Nebraska farmers don’t want Canadian heavy crude piped over their watersheds on its way to the Gulf Coast. Environmentalists are against the oil being taken out of the ground at all.

Facing U.S. pushback and internal opposition from Native American groups for the shorter Northern Gateway pipeline from Alberta to the Pacific Ocean, Canadian Prime Minister Stephen Harper and the country’s largest energy concern, TransCanada Corporation, seem ready to develop the Energy East Project as an alternative.

“It’s always been clear that denying it [the Keystone XL pipeline] or slowing Keystone wasn’t going to stop the flow of Canadian oil,” Michael Levi, senior fellow for energy and the environment at the Council on Foreign Relations, told Bloomberg News in a report published Tuesday.

The proposed $12 billion project would send 1.1 million barrels per day of western Canada’s oil-sands crude 2,900 miles east to Saint John, New Brunswick, on the country’s North Atlantic Coast. The project would convert a 1950s-era underutilized natural gas pipeline and add extensions to each end: one to a terminal south of Alberta’s oil sands in the oil town of Hardisty and the other extending the reach of the pipeline from Montreal to a refinery in Saint John, which has supertanker access that would allow the crude to be transported globally, including to the refineries in Louisiana and Texas that the Keystone XL pipeline would be intended to serve.

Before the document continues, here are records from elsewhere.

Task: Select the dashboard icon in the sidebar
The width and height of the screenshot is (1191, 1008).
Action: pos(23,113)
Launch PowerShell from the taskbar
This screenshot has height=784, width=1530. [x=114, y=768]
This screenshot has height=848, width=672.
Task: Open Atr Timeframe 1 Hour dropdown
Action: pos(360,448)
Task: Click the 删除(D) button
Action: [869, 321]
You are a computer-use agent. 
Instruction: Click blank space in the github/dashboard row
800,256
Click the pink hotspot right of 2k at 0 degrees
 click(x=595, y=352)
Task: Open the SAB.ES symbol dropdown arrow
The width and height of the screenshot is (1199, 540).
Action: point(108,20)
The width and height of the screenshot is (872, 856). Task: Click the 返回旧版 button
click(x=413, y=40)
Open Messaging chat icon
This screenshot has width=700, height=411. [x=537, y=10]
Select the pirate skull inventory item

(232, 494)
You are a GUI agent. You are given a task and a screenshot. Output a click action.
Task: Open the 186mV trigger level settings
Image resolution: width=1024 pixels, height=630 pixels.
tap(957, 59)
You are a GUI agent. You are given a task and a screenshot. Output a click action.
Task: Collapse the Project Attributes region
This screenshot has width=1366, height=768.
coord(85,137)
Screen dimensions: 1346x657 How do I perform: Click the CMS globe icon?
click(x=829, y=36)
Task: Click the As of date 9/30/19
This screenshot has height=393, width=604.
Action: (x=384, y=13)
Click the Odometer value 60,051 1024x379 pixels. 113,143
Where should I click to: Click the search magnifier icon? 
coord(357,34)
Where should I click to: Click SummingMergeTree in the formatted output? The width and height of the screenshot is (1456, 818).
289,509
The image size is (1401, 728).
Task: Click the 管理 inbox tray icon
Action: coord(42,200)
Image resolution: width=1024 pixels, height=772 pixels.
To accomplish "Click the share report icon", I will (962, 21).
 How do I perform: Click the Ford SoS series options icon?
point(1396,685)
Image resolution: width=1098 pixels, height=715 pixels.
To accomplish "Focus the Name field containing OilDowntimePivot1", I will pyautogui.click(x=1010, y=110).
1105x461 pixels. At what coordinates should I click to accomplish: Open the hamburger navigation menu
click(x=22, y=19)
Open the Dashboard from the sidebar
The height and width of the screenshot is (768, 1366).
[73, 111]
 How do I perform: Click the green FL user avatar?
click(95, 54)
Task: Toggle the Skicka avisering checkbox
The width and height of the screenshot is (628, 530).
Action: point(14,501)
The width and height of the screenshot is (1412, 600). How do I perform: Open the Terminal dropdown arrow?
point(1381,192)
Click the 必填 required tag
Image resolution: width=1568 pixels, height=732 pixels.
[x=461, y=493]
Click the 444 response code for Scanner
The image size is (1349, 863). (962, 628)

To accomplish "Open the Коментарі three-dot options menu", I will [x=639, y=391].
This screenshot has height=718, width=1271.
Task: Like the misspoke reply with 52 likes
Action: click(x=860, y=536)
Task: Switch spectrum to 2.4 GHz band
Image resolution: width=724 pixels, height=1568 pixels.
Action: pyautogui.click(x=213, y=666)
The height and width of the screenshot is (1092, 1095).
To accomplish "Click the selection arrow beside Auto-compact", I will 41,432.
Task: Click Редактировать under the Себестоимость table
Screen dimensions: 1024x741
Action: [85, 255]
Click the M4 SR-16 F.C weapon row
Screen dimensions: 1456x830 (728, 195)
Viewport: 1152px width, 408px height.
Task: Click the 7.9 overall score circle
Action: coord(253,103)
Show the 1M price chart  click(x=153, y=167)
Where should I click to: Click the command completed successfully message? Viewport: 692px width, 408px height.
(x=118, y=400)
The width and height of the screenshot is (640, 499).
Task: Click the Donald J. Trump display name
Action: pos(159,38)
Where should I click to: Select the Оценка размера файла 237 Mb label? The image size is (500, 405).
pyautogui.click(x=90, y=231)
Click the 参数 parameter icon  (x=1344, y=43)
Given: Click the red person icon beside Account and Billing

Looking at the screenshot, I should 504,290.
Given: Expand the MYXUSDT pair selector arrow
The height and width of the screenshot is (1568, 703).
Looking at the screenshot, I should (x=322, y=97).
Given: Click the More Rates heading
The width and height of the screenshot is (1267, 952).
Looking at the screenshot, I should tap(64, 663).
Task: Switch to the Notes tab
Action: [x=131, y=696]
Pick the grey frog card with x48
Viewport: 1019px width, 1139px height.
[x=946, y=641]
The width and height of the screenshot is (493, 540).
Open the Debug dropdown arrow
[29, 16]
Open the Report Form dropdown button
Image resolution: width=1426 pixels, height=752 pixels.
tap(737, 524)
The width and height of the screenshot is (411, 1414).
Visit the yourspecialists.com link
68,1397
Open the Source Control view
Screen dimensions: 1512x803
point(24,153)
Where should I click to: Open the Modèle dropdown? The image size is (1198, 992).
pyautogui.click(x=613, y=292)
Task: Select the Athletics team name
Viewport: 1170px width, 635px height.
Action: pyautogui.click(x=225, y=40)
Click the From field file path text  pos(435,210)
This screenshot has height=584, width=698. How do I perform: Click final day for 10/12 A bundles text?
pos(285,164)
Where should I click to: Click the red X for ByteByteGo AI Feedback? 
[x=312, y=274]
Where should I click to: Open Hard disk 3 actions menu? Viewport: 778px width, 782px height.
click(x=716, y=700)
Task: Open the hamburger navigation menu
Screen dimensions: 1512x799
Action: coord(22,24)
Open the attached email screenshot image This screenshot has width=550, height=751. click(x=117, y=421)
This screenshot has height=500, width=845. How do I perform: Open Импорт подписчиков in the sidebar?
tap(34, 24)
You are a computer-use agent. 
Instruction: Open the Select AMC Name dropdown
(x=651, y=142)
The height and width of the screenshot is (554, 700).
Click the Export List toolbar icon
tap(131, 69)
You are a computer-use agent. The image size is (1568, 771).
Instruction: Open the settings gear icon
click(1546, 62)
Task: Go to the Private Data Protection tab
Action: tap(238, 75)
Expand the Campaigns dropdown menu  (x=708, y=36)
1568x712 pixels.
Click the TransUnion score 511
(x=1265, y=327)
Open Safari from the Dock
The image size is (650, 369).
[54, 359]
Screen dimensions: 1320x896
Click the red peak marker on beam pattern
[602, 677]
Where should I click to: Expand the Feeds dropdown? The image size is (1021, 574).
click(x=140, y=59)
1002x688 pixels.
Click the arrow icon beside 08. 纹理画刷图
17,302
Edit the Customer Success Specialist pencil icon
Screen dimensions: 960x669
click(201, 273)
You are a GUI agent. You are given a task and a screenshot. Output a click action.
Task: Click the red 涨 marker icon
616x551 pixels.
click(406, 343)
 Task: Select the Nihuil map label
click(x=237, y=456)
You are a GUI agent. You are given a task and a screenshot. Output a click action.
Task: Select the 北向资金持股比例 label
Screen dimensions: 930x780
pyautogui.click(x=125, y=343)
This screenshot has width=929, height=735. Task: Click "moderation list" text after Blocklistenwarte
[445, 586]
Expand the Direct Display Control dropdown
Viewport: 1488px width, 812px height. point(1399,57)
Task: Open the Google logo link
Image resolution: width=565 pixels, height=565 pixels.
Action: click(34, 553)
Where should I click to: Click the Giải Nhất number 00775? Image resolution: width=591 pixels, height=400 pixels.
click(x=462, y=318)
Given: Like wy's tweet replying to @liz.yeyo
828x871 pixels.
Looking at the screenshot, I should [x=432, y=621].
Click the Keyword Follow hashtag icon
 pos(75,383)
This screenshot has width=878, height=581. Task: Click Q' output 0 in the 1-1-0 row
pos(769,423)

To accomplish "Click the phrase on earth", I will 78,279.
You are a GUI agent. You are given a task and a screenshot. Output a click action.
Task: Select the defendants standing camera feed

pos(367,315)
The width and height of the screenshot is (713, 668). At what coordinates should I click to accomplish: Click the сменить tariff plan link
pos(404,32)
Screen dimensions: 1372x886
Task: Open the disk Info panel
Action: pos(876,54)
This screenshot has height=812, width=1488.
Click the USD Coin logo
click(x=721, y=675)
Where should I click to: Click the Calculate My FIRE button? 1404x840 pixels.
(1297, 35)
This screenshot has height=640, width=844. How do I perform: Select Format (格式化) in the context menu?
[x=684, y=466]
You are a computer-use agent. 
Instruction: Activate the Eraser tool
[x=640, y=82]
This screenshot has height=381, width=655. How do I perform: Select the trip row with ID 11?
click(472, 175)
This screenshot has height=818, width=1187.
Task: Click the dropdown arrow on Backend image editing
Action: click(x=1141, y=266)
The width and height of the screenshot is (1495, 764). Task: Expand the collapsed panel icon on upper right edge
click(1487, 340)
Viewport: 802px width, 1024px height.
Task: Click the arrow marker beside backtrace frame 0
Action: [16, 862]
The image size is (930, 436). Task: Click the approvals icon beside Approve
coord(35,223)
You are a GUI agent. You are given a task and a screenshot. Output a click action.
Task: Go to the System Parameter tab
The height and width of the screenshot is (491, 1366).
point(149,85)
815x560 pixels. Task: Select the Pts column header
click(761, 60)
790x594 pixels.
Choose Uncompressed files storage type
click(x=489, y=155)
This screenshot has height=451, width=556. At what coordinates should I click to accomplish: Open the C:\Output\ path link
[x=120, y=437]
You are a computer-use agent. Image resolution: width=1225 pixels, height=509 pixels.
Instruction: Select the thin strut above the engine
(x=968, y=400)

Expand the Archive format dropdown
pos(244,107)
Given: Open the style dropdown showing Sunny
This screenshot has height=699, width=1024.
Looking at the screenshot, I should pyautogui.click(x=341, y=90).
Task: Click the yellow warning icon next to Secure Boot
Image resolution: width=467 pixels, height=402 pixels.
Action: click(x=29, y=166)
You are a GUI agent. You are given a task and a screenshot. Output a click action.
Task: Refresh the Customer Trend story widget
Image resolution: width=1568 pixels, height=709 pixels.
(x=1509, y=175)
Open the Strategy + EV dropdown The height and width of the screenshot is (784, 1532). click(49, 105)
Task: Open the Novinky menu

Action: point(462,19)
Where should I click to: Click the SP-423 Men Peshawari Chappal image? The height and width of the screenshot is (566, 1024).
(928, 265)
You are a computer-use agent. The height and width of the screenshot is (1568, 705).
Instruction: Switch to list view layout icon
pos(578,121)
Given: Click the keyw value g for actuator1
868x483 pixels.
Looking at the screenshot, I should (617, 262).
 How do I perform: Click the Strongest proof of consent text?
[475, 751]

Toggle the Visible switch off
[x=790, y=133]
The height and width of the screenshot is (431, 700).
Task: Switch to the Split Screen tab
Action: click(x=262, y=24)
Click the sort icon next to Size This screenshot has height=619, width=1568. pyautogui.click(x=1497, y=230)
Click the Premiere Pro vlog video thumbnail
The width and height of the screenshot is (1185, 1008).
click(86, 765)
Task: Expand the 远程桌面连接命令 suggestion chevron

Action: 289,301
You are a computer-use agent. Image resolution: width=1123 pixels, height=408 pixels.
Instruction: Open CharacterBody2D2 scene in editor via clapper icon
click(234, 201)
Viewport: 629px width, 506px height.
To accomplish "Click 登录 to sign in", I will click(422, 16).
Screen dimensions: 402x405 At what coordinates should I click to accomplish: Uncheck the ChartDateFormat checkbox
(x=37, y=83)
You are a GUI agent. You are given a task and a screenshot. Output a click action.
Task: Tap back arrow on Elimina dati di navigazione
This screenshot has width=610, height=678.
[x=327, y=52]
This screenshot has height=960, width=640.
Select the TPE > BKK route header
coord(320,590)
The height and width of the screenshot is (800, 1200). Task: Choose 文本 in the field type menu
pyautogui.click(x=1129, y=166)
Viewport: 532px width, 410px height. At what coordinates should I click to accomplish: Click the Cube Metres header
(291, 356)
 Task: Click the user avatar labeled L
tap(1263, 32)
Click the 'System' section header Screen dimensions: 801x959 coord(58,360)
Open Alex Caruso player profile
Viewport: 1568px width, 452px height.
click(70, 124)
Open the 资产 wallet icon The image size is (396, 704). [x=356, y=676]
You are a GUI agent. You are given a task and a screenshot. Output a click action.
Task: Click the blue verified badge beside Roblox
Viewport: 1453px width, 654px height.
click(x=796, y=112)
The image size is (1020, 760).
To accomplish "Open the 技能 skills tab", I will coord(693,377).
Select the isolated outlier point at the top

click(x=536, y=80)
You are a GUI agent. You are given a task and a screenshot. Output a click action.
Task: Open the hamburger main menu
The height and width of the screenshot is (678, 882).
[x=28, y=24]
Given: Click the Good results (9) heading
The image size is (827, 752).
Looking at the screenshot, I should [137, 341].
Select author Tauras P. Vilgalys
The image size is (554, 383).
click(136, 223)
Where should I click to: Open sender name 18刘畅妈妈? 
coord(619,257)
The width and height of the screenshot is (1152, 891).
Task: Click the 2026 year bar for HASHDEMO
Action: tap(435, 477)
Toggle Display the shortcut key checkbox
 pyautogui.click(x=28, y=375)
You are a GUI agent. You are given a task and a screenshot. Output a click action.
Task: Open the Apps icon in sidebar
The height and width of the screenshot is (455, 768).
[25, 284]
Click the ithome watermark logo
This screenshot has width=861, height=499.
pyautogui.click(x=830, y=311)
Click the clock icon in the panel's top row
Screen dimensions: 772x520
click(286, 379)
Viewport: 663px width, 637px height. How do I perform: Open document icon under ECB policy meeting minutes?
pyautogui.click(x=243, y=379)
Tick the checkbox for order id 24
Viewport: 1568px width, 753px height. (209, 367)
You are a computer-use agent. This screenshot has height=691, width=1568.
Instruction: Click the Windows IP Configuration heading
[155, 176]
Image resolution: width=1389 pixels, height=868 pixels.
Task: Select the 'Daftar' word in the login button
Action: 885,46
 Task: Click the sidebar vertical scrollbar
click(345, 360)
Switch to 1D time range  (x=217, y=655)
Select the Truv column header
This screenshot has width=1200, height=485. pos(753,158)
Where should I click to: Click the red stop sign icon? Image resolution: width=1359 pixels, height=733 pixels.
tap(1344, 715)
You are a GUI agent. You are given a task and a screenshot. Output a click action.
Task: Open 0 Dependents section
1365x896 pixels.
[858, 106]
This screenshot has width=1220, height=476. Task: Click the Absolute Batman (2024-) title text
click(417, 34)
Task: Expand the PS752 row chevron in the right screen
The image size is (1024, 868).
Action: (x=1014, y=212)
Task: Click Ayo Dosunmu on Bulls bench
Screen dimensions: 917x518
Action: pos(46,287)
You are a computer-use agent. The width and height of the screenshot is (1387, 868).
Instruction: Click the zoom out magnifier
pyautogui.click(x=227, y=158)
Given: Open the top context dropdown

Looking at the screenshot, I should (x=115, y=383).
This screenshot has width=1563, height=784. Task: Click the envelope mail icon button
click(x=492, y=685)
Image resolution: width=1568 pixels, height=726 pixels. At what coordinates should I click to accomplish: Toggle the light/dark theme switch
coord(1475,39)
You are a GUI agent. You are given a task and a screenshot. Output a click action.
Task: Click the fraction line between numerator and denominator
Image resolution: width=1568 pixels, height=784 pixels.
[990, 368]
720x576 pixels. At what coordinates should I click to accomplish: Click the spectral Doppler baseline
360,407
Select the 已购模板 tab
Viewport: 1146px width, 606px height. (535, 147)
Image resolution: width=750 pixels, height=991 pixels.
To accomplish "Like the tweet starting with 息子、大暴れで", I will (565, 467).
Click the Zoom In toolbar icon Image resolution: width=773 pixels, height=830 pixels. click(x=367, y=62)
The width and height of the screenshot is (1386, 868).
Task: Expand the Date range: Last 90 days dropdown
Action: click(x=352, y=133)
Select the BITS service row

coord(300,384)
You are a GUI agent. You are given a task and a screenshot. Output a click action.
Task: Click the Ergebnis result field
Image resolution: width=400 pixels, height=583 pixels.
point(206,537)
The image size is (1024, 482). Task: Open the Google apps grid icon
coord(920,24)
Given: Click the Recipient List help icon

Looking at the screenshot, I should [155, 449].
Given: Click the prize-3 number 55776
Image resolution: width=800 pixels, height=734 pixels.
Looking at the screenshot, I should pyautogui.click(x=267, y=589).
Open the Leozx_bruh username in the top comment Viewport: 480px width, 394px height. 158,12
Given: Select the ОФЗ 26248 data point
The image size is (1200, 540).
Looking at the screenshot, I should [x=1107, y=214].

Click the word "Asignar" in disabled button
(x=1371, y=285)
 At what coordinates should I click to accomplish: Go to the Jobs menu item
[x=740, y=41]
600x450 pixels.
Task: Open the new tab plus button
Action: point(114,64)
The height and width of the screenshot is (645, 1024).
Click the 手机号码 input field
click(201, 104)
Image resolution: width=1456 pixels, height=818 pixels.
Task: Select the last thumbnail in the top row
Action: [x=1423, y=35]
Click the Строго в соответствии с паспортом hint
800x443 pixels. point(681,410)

From there, Canada can develop more lucrative export markets for its crude, including Europe, which might need more oil as its relationship with Russia, a major source of natural gas, sours. The U.S. consumes most of Canada’s oil exports but does so at a price discount that costs Canada an estimated $20 billion a year, according to Bloomberg. Loosening Canada’s dependence on the U.S. market by providing supertanker access to Alberta’s heavy crude from the New Brunswick coast would allow Canada to wean itself off heavy dependence on U.S. consumption.

Similar to Keystone XL and Northern Gateway, the Energy East project faces considerable challenges, not just from environmentalists but also an unwillingness of New Brunswick’s Irving Oil Limited, which would refine the heavy crude from Alberta, to make commitments on the amount of crude it would accept. Irving Oil wants to continue to be able to take crude from the most cost-efficient sources as they arise, while the Energy East project requires commitment of about 550,000 barrels a day. After threatening to build its own terminals, TransCanada and Irving Oil agreed to form a joint venture that ostensibly resolves concerns about how much the refiner will accept.

Quebec remains a sticking point, too. With a bounty of hydroelectric power, politicians from the eastern French-speaking province have embraced renewables and could face considerable opposition to a project that crosses the St. Lawrence River, a major source of drinking water for the local population.